TEXTE FOURNI:
● ● ●
Tentative d'explication de la persistance des varna:
Toute société organisée établit
une échelle hiérarchique fondée sur des valeurs morales
ou pratiques, dans laquelle l'exercice des rituels, de l'administration,
le contrôle de l'argent offrent le plus souvent des positions de choix
à leur détenteurs. Dans la société hindoue traditionnelle
l'existence des castes (varna ou couleur) trouve sa justification dans le
mythe du Purusha sukra, dont l'existence remonte au Rig Veda, soit à
plus de 3000 ans. Selon ce mythe les brahmin (on utilise aussi le mot brahman
prêtant à confusion), possesseurs de la connaissance et exerçant
les fonctions d'enseignement et de prêtres, sont issus de la bouche
du Purusha. Les kshatrya, guerriers et administrateurs, en sont les bras.
● ● ●
CONSIGNE:
Reproduisez fidèlement le passage du texte sur les varna qui commence par « Tentative d'explication de » et se poursuit jusqu'à « sont les bras. » inclus.

DONNÉES EXTRAITES:
● ● ●
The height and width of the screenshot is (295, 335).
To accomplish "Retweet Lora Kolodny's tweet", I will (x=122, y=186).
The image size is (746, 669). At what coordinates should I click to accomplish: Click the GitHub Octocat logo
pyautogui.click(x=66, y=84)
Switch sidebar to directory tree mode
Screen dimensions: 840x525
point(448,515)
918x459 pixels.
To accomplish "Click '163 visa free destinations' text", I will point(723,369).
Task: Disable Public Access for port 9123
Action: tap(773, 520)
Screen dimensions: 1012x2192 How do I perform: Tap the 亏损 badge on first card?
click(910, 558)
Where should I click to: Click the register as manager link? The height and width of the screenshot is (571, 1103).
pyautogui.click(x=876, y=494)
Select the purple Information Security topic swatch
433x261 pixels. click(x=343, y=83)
● ● ●
CORRIGÉ DÉTAILLÉ:
Tentative d'explication de la persistance des varna:
Toute société organisée établit
une échelle hiérarchique fondée sur des valeurs morales
ou pratiques, dans laquelle l'exercice des rituels, de l'administration,
le contrôle de l'argent offrent le plus souvent des positions de choix
à leur détenteurs. Dans la société hindoue traditionnelle
l'existence des castes (varna ou couleur) trouve sa justification dans le
mythe du Purusha sukra, dont l'existence remonte au Rig Veda, soit à
plus de 3000 ans. Selon ce mythe les brahmin (on utilise aussi le mot brahman
prêtant à confusion), possesseurs de la connaissance et exerçant
les fonctions d'enseignement et de prêtres, sont issus de la bouche
du Purusha. Les kshatrya, guerriers et administrateurs, en sont les bras.